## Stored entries
..............................

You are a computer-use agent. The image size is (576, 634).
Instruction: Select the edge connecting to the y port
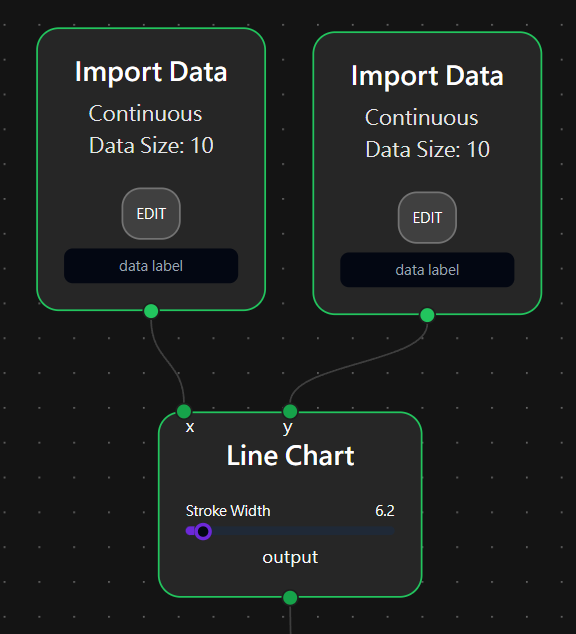coord(360,363)
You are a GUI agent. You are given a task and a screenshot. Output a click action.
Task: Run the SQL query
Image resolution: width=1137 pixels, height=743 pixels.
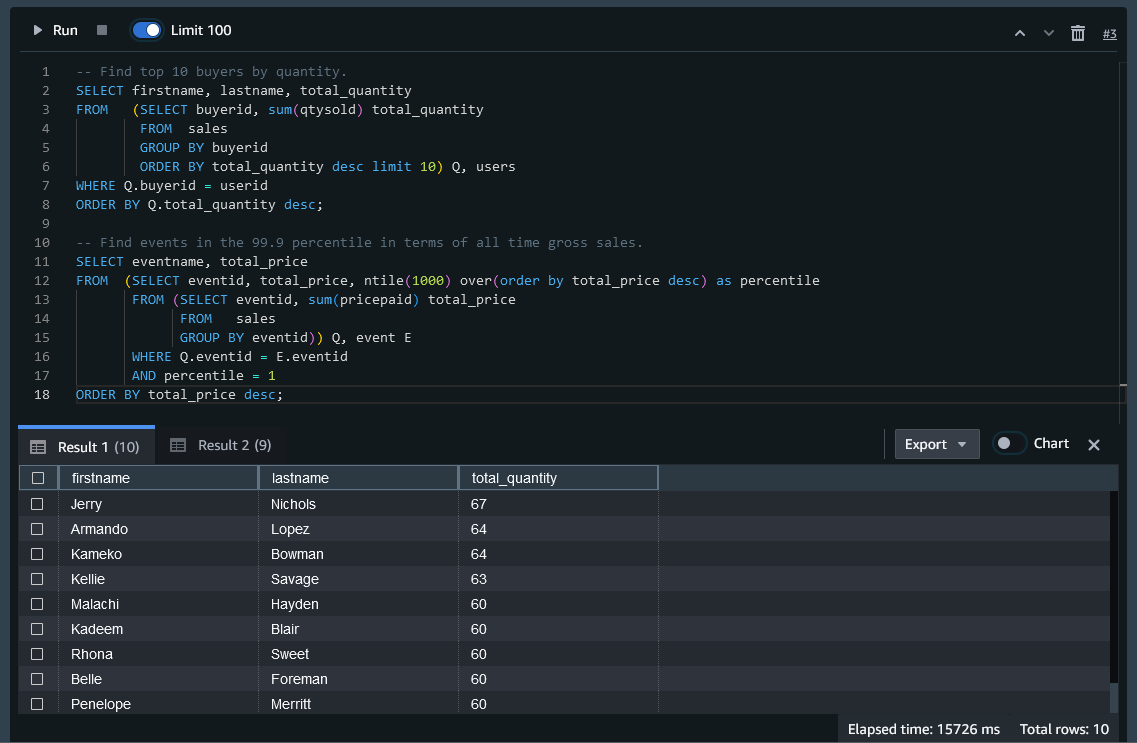click(x=55, y=30)
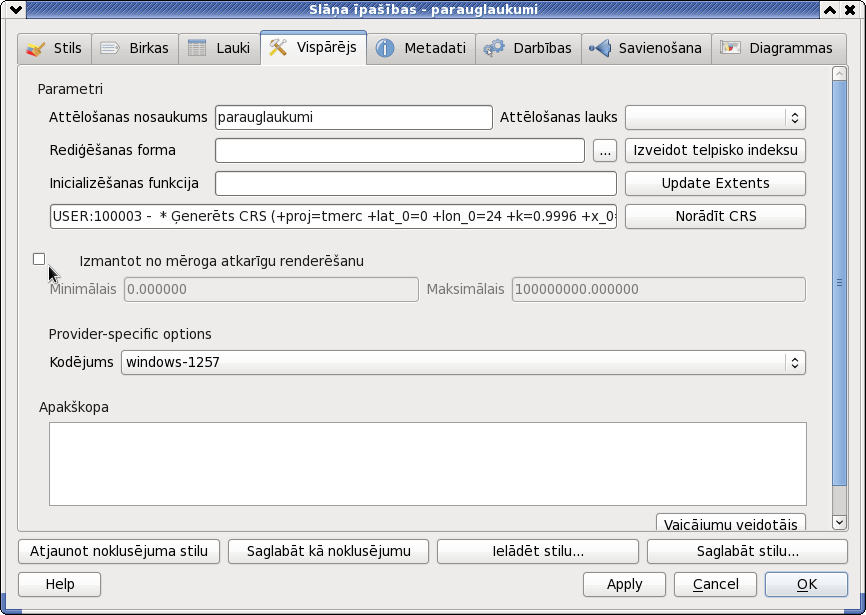Click the Darbības gears icon
Image resolution: width=866 pixels, height=615 pixels.
(x=494, y=49)
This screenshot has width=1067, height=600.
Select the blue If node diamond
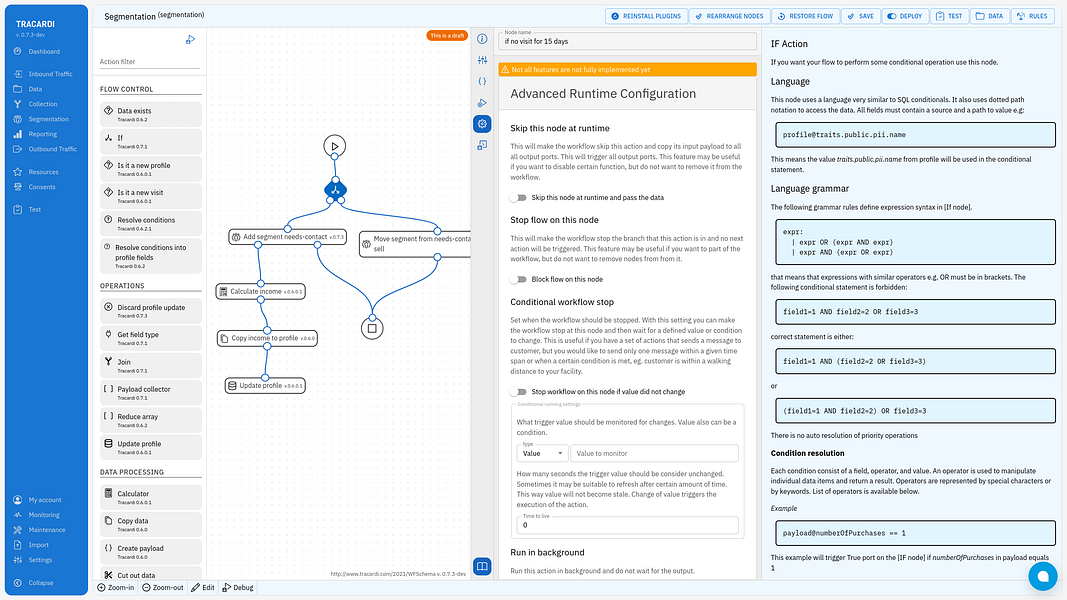[x=335, y=190]
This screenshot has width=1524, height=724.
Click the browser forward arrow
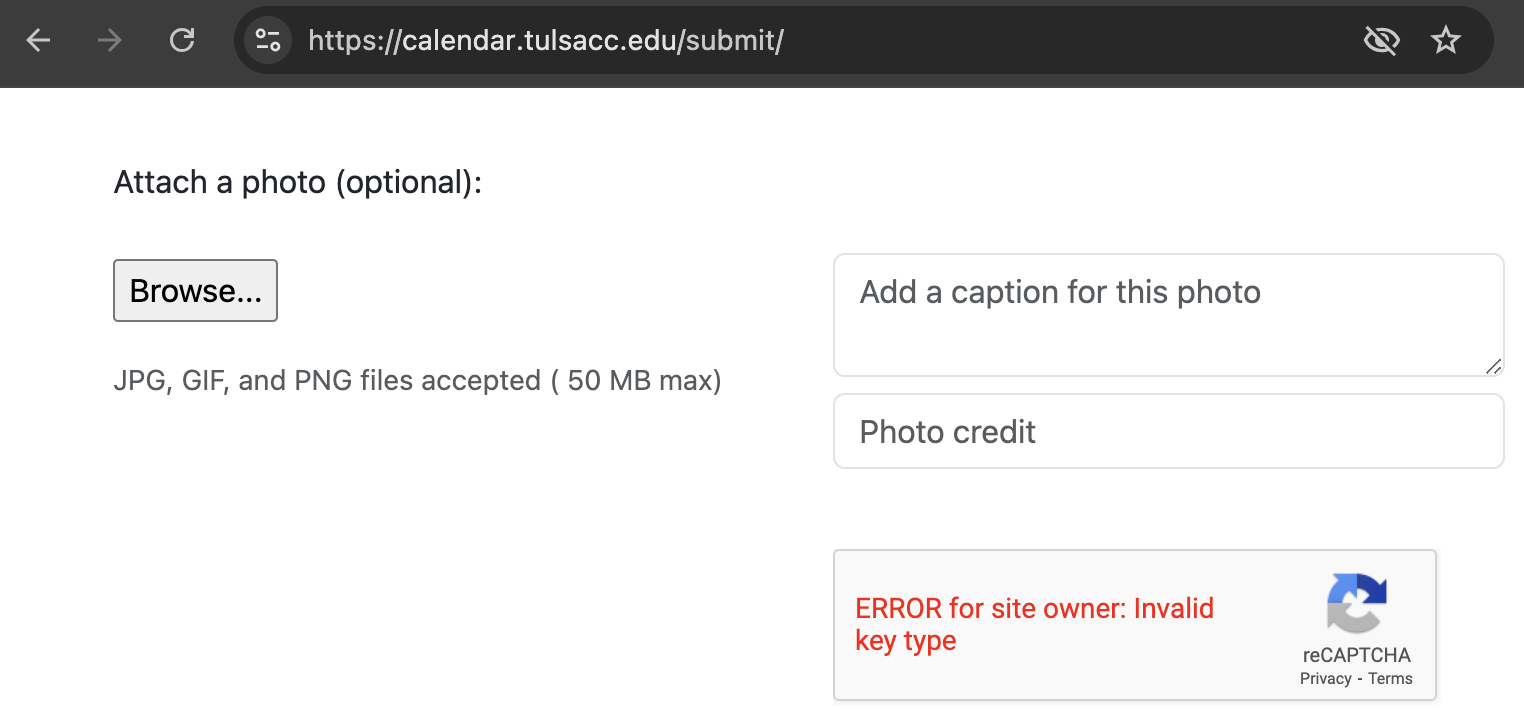point(110,40)
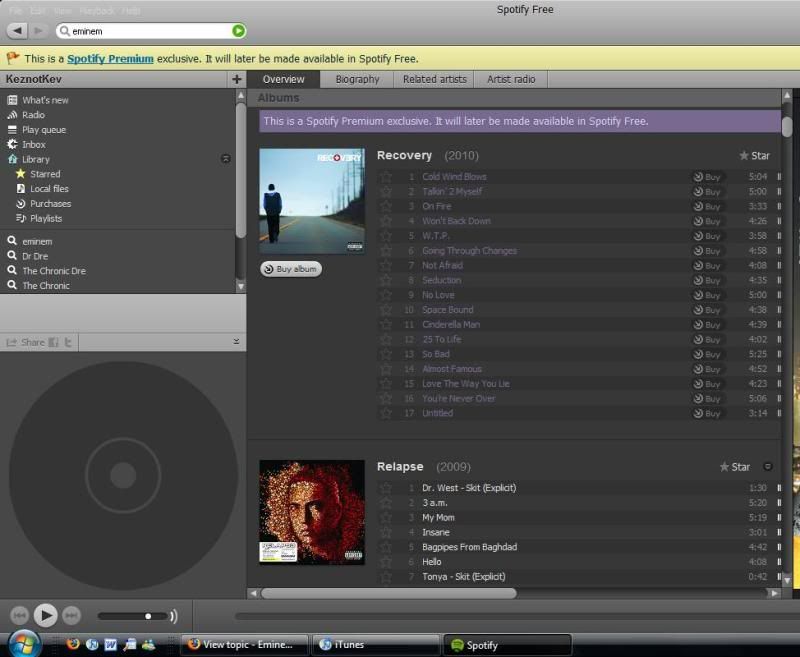Viewport: 800px width, 657px height.
Task: Click the Buy album button under Recovery
Action: pyautogui.click(x=291, y=269)
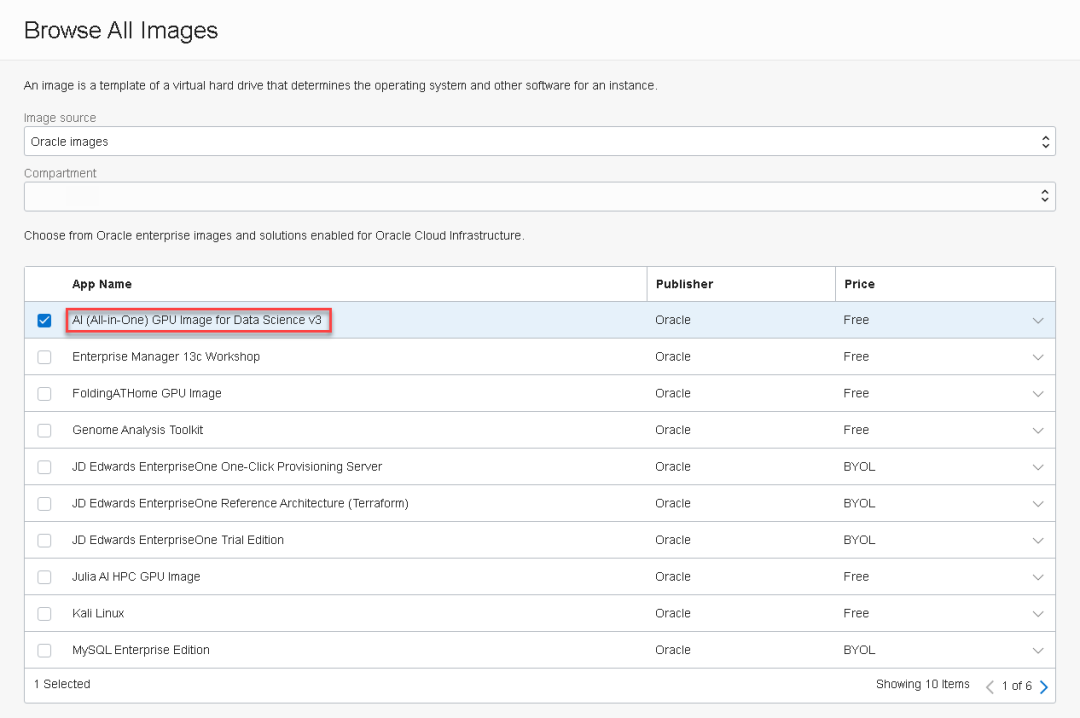Click the App Name column header
The height and width of the screenshot is (718, 1080).
click(x=102, y=284)
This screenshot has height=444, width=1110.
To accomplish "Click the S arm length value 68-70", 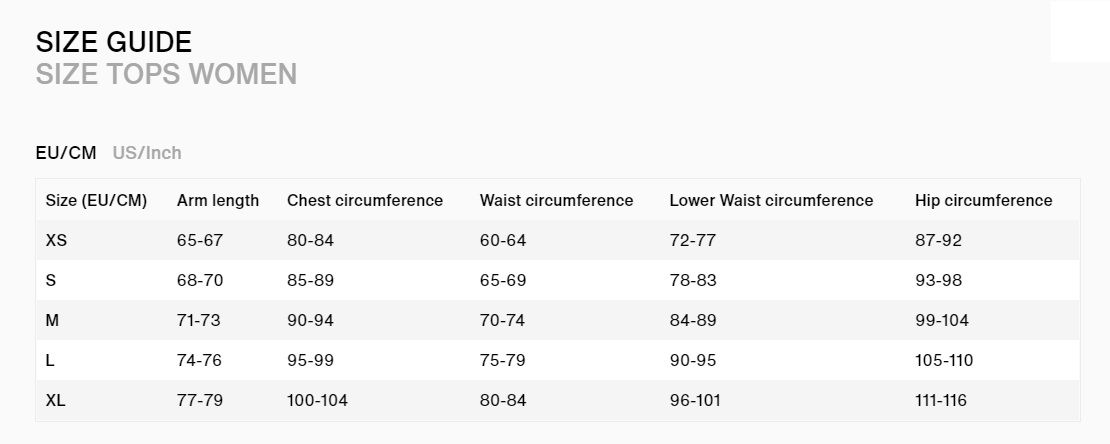I will pyautogui.click(x=200, y=280).
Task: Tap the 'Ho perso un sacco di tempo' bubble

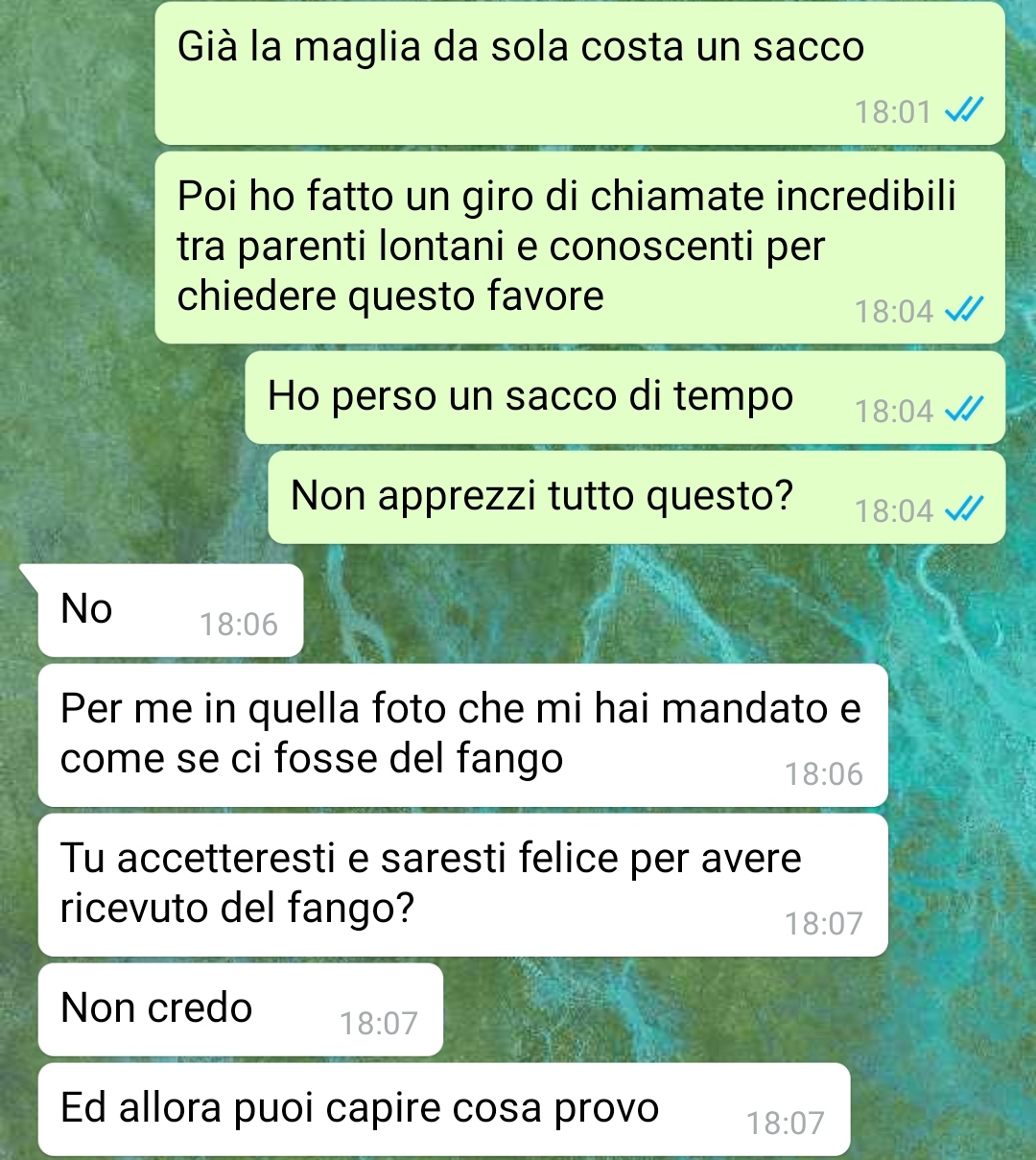Action: click(624, 397)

..............................

## Exercise directions
In the entries above, find each line that has the word "This". Copy it.

## Task answer
This screenshot has width=1067, height=600.
This screenshot has width=1524, height=724.
This screenshot has height=444, width=1110.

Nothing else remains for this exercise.